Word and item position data
□ □ □ □ □ □ □

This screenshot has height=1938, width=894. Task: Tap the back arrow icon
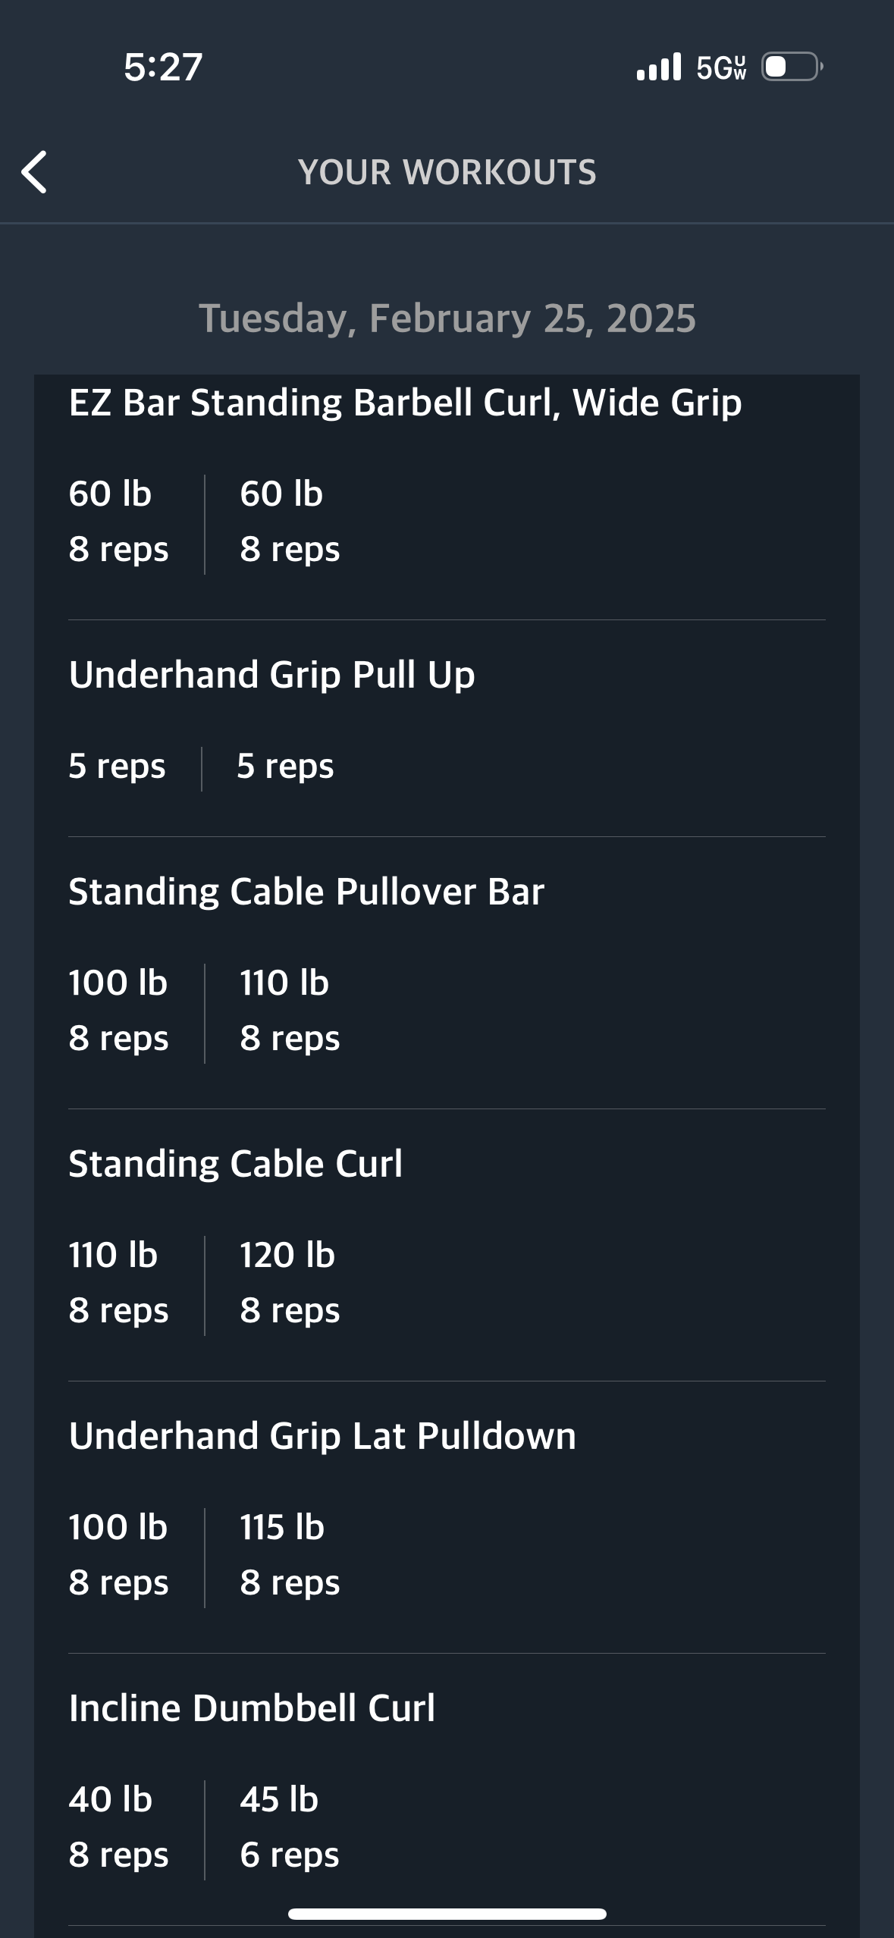(35, 172)
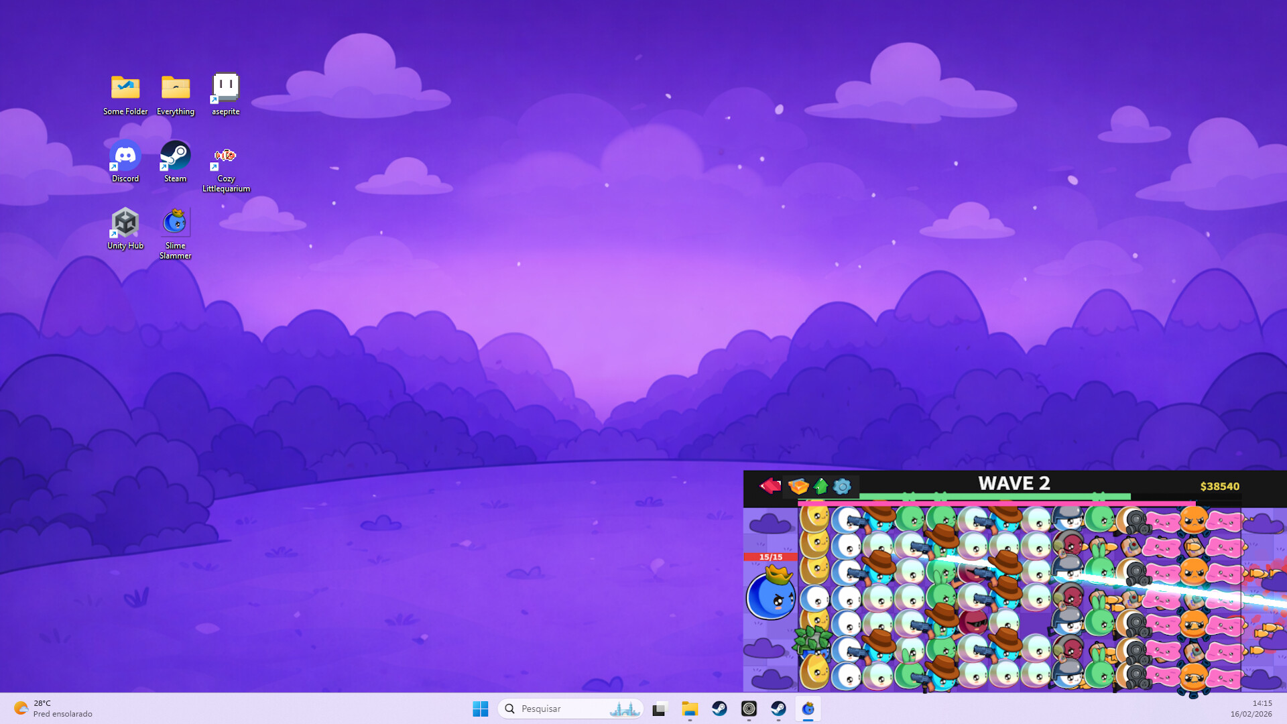The image size is (1287, 724).
Task: Click the $38540 money counter
Action: pyautogui.click(x=1219, y=486)
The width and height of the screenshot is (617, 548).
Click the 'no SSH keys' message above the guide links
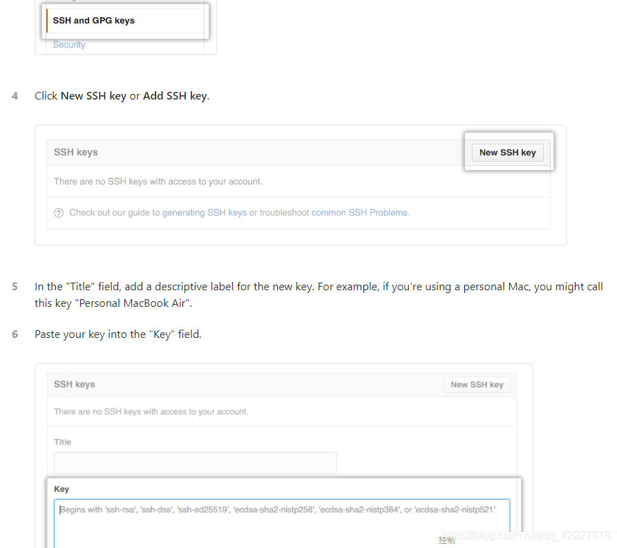pos(158,182)

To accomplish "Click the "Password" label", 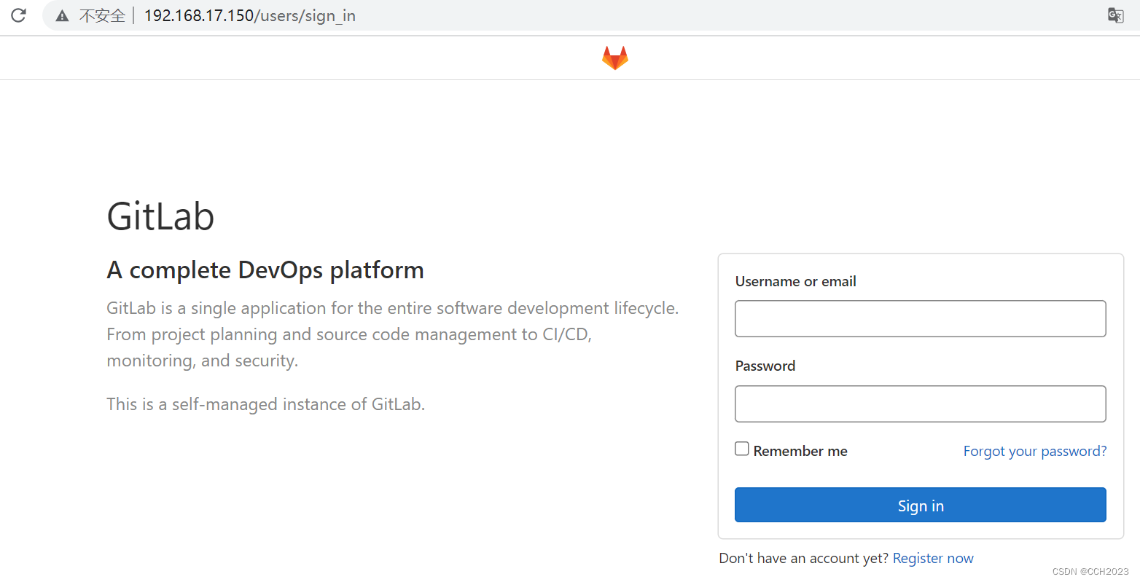I will coord(765,365).
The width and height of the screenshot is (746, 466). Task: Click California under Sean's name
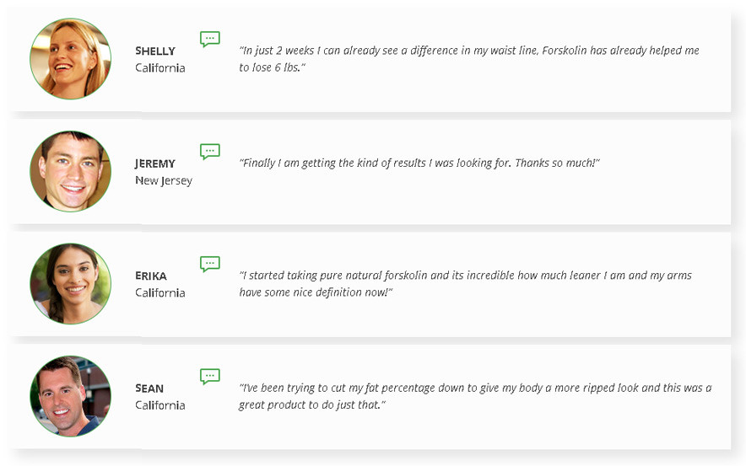(x=159, y=405)
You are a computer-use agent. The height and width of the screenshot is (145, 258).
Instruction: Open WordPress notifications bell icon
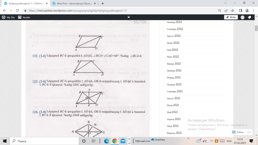click(249, 17)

□ □ □ □ □ □ □

Reproduce word for word every line from the one containing "The width and height of the screenshot is (746, 466)." through the end of the lines, both ends included, leaving out the pictures.

The width and height of the screenshot is (746, 466). Task: Click California under Sean's name
(x=159, y=405)
You are a computer-use agent. The height and width of the screenshot is (145, 258).
Instruction: Open WordPress notifications bell icon
click(249, 17)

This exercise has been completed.